Pour Mohamed Saadi (57 ans), l’histoire tumultueuse des relations entre la France et l’Algérie est d’une délicieuse ironie. En 1871, lorsque les troupes coloniales de l’amiral Louis Henri de Gueydon achèvent de mater l’insurrection de la Kabylie, des milliers de familles sont dépossédées de leurs terres et les meneurs envoyés dans les bagnes de Nouvelle-Calédonie. Originaire des Ouadhias, une grosse bourgade des montagnes de Grande Kabylie, la famille Saadi ne fait pas exception : elle est expropriée et contrainte de s’exiler à Alger.
Un siècle et trente-huit ans plus tard, Mohamed Saadi est à la tête d’un cabinet d’expertise comptable qui réalise un chiffre d’affaires de 5 millions d’euros, dirige Berbère Radio Télévision (BRTV), la seule chaîne berbère du paysage audiovisuel français, figure dans le Who’s Who depuis 2007, habite la très chic île de la Cité, à Paris, et possède une résidence secondaire avec piscine en Normandie. Alors, heureux ?
« Comblé, répond-il en sirotant son verre dans une brasserie parisienne. Je suis reconnaissant envers la France, qui m’a offert la possibilité de faire des études et de réaliser mes rêves. Le paradoxe est que cette même France qui avait chassé mes ancêtres de leurs terres a fait de moi un homme épanoui. »

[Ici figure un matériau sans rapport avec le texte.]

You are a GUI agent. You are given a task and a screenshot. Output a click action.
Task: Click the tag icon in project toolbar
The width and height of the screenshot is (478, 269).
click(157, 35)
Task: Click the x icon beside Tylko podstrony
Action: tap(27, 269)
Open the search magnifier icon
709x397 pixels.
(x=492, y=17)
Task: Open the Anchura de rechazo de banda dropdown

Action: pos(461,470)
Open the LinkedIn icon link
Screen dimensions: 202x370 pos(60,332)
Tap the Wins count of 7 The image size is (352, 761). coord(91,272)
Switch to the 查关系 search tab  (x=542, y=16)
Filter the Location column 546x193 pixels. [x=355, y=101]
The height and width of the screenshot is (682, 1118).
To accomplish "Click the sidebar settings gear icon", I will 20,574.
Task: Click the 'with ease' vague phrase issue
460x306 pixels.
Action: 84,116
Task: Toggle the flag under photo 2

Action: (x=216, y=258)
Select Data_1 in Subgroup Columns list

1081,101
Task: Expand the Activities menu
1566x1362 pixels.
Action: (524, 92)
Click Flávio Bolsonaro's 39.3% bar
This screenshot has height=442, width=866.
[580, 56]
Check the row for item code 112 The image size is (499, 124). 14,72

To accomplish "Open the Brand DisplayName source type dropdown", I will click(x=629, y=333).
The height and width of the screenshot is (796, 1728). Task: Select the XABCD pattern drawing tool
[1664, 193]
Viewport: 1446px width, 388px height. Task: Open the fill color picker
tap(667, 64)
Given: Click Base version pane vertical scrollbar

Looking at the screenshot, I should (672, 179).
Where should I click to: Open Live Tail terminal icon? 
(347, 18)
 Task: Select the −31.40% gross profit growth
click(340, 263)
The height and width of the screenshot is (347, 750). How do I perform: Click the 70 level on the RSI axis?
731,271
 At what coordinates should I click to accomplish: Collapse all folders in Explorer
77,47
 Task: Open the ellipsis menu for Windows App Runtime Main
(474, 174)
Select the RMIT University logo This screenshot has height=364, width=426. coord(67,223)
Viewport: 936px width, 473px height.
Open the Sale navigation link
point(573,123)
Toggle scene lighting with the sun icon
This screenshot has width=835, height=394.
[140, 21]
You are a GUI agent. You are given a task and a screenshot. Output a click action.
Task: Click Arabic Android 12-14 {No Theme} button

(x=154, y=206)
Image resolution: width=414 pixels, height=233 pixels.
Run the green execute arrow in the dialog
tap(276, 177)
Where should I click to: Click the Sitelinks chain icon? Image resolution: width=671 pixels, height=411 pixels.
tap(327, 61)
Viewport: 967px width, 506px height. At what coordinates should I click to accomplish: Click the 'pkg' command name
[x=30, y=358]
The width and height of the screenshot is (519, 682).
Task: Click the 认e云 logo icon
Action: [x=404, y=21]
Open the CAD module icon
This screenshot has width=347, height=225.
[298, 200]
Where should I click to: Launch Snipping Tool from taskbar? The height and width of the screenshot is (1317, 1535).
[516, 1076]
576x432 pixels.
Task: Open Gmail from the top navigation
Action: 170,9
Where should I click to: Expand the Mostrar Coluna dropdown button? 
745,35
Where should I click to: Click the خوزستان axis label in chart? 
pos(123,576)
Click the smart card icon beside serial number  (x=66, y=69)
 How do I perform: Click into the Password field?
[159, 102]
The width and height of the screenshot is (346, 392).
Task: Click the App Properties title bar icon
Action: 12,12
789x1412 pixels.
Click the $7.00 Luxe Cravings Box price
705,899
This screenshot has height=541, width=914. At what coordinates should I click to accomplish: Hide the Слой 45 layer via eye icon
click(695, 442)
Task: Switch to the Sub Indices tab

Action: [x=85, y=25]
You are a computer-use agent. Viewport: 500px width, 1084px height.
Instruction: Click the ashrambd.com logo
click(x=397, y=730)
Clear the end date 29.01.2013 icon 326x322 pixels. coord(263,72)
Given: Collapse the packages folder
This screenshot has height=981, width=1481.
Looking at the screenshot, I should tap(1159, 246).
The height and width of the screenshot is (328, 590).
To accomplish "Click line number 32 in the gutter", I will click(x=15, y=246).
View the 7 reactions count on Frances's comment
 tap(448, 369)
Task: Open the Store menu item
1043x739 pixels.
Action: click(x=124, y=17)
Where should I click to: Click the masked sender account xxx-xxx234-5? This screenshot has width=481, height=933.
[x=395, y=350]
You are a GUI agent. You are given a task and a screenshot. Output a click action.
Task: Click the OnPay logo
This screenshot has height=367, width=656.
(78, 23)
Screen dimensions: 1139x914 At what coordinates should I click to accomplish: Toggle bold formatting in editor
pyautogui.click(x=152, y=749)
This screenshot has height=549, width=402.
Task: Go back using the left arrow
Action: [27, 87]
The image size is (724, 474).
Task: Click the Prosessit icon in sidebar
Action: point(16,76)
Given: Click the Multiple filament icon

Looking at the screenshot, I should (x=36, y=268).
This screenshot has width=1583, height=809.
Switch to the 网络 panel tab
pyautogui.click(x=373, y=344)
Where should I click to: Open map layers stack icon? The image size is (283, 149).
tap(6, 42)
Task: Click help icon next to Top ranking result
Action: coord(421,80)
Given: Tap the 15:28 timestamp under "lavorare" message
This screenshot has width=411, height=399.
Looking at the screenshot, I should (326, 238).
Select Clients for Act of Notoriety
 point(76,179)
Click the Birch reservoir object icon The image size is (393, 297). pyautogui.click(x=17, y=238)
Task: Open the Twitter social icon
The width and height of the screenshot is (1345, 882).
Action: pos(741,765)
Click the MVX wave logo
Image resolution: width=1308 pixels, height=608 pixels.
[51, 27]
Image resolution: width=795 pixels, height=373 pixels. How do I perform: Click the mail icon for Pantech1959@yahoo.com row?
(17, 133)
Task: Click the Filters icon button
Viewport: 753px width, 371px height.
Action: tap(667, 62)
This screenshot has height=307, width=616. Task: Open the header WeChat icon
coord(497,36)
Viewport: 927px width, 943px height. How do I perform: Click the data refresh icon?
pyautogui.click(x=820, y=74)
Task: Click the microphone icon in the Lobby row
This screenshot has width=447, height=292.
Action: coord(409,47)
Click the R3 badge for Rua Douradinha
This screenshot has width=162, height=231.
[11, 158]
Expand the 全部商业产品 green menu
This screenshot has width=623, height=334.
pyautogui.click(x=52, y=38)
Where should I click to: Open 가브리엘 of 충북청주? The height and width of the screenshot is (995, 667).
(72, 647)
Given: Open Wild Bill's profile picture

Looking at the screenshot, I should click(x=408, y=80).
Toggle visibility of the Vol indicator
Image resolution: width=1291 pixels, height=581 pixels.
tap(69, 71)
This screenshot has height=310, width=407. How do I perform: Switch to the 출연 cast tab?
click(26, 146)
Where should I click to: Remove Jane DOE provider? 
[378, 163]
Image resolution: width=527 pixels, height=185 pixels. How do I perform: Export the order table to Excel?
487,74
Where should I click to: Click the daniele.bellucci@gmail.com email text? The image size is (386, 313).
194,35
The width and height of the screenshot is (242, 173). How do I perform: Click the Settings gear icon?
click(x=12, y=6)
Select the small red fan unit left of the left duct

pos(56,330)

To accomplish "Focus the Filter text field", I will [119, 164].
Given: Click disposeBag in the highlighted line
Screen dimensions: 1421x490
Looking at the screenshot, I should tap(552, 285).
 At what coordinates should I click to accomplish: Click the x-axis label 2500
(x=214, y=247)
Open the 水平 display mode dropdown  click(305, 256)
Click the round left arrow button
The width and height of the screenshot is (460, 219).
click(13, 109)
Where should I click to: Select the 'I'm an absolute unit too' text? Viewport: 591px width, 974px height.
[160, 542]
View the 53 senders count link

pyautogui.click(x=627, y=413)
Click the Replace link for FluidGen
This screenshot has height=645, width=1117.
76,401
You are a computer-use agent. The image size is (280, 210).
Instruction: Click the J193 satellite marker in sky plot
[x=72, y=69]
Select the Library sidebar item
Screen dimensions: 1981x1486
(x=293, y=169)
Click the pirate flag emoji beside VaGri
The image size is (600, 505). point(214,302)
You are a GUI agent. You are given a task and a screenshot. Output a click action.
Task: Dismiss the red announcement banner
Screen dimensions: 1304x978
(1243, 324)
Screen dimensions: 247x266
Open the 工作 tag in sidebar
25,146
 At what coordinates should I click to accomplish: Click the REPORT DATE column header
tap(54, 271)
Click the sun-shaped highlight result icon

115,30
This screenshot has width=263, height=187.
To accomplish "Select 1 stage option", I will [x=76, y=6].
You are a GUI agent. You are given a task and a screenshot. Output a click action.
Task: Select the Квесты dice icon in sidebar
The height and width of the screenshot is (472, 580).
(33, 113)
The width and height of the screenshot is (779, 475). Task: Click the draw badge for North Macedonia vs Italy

Aujourd’hui père de trois enfants, Mohamed Saadi n’est pas peu fier de sa réussite. Mais il s’empresse de préciser qu’elle n’est en rien un cadeau de la providence : « Je n’ai pas gagné au loto, j’ai tout bâti brique par brique. »
Son parcours commence à Alger, où il voit le jour en 1952, deux ans avant le début de la guerre de libération. Père contremaître dans une entreprise privée, mère femme au foyer. Il grandit entouré de dix frères et sœurs. Soucieux de garantir un avenir à ses rejetons, leur géniteur veille à ce que leur scolarité soit irréprochable.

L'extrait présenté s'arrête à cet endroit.